Karen is angry that, even though she's the star of the show, she lives in a cruddy 4th floor walkup now that Dev isn't keeping her in style anymore and Derek will not let her live with him, fearing she will notice the drugs and the Ivy-fixation. So she shares an apartment with Krysta Rodriguez's character, Ana, who can't believe that Karen got the role she got given her limited talent and bad attitude. Derek can't help but notice that Ana is talented, ambitious and smart, all things Karen is not, and he hires her as the new understudy. (And if the folks behind "Smash" are just dying to riff on "All About Eve," this would be their chance, with eager understudy Ana stealing everything that matters to Karen.)

Ivy threw out the pills and left the show some time ago. She took the role of Louise in a limited run of "Gypsy" opposite her mother, and got rave reviews. She is currently working with Tom and Julia on their new show, one in which she will co-star with Jennifer Hudson's Broadway mega-star, and the two are best buds. Ivy is trying hard not to let all her recent success change her, and even harder not to let Derek and his weeping get under her skin. She still has feelings for him, but she steels herself  not to let him in.

Julia's husband has left her, and she finds out several episodes in that he has gone back to performing, which is what he did before they were married and he gave up his career to be a househusband. He is in London in the West End production of "The Sweet Smell of Success," which was much better received there than here, and there is talk of a transfer to Broadway. Brian d'Arcy James returns 3/4 of the way through the season, and Julia wants him back. Bad.

Jeremy Jordan's Jimmy is a brash new chorus boy in "Bombshell"; he tries to take Karen down a peg by telling her Derek is cheating with Ivy. Karen sits around stewing and hating on Ivy, coming up with stupid plots on how to ruin her career, while Ana and Jimmy team up to foil her.

The season's arc would be Tom, Julia, Ivy, Kyle and J-Hud on the new show competing with Eileen, Derek, Karen, Jimmy and Ana involved with "Bombshell." Who will get the Tony noms?
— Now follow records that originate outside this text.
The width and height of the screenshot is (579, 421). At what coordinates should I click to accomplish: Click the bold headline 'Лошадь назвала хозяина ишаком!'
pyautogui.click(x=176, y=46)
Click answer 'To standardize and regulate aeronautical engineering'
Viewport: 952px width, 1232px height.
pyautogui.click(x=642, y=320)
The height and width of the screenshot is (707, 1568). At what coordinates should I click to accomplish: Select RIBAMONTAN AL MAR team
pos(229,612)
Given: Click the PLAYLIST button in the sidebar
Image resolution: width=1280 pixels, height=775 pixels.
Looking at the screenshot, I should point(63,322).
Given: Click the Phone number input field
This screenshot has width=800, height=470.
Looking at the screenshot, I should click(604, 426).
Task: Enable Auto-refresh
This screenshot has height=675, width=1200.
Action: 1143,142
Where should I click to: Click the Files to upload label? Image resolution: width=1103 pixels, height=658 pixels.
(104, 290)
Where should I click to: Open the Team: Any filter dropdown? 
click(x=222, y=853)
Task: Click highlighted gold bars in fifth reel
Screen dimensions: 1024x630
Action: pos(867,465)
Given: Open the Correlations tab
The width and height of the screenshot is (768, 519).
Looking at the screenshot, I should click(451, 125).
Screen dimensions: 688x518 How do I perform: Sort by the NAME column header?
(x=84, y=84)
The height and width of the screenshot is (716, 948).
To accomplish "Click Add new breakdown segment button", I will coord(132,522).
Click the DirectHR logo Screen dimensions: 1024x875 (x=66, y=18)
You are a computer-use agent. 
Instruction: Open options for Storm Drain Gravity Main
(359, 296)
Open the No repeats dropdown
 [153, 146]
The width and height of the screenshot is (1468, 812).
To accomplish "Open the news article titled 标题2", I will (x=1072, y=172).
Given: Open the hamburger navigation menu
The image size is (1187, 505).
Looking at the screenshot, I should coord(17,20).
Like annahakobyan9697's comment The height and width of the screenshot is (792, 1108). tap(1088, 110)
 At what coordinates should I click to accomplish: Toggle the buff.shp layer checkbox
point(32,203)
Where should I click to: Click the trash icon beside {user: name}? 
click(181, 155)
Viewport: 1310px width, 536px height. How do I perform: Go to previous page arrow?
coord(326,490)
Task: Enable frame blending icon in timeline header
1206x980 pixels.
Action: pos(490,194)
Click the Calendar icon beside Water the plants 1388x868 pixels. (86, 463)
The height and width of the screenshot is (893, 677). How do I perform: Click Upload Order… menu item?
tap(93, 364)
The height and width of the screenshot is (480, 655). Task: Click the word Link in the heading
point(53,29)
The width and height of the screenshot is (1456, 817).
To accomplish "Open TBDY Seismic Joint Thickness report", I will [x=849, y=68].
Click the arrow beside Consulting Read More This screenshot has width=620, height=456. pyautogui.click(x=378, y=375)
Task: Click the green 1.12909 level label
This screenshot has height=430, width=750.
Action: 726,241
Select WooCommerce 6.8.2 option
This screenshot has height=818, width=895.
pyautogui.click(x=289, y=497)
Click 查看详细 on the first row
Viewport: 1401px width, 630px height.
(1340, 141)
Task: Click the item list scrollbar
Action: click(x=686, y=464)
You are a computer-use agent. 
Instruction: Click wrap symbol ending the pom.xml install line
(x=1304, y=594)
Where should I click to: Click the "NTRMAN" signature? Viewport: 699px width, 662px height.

Who will win?

Overall, we'd see Karen and her inflated sense of self-worth moving down and out, Derek at a low point attempting to get himself together and get Ivy back, Ivy enjoying success and trying to let herself enjoy it and learn from it, and Tom and Julia trying to balance work and their personal lives, with Tom ultimately ditching Julia for Kyle on the new show, and Julia going back to her newly energized husband, the toast of the West End.

Well, it works for me, anyway. I'm looking for lots of conflict, characters who behave in a way that doesn't veer wildly from episode to episode, a focus onstage as much as possible, and a sense of satisfaction that people get what they serve. We can talk about bringing in Laura Benanti, Laura Osnes and Gavin Creel some other time.